The order, which officials say will impact 245,000 residents in the affected areas of "Zone A," will begin starting at 8 a.m. Tuesday. (Check which Virginia zone you live in)
“Hurricane Florence has the potential to cause catastrophic flooding, especially in our coastal areas,” said Gov. Northam. “This evacuation is for the safety of thousands of Virginians living in that zone. But the effects of this storm will be felt statewide, and I encourage everyone in Virginia to prepare now.”
The governor decided to issue the evacuation order after receiving forecasts and data that show possible flooding in these coastal areas.

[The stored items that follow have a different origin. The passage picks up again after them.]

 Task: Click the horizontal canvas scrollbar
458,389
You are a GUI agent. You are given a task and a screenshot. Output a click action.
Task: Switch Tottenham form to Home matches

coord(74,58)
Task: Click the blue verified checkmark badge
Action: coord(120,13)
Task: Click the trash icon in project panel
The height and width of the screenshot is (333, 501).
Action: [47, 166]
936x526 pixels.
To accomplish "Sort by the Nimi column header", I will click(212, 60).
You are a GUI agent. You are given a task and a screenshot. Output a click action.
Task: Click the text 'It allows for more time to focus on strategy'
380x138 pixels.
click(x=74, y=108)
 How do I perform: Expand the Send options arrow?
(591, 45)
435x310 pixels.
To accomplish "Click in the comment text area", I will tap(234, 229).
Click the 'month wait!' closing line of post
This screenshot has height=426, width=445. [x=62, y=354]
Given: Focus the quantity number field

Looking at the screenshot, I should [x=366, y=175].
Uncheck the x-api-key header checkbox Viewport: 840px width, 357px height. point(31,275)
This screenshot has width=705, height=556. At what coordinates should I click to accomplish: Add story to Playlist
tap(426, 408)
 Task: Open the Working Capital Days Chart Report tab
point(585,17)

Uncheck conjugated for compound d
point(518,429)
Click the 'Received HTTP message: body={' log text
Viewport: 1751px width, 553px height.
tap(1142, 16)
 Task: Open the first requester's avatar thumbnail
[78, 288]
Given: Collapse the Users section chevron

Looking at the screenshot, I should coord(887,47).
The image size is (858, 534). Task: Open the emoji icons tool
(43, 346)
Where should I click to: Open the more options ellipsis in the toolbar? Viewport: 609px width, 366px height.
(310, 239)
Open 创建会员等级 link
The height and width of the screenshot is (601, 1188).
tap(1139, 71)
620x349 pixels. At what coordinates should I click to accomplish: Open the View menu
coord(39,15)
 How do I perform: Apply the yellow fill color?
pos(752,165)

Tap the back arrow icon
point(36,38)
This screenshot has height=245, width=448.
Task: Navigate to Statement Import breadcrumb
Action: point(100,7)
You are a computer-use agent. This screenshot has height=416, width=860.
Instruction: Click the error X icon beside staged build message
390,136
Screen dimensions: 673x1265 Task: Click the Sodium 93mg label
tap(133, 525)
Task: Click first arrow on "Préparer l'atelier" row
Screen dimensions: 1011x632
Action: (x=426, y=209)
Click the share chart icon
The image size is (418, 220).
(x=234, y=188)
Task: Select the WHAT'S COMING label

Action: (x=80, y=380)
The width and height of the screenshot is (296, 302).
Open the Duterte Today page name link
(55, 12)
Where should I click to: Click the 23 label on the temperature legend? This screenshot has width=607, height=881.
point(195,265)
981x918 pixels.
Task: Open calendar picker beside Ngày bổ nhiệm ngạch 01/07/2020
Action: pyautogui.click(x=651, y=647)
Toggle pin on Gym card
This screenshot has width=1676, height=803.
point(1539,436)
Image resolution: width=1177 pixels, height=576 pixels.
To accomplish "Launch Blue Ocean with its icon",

While all Virginians need to prepare for Hurricane Florence, Governor Northam has ordered the mandatory evacuation of Coastal Virginians in Zone A (blue), the lowest-lying area of Hampton Roads, the Eastern Shore & Coastal Virginia. These residents should move to higher ground. pic.twitter.com/uYGIAqGg6a— VDEM (@VDEM) September 11, 2018
On Saturday, Northam declared a state of emergency as potential flooding, high winds, storm surge and widespread power outages. With the state of emergency, the state is able “to mobilize resources, including the Virginia National Guard, and pre-position people and equipment to assist in storm response and recovery efforts.”
Northam has also requested for a federal emergency declaration to have federal resources available to help with the hurricane response in Virginia.
On Monday, Maryland Gov. Larry Hogan also declared a state of emergency to help take proactive measures ahead of looming storm.
Hurricane Florence has grown to a Category 4 storm with maximum winds of 140 miles per hour. According to the National Hurricane Center, the intensifying storm will be close to Category 5 strength by Tuesday. Evacuations have already been issued for residents living along the coast in North Carolina and South Carolina.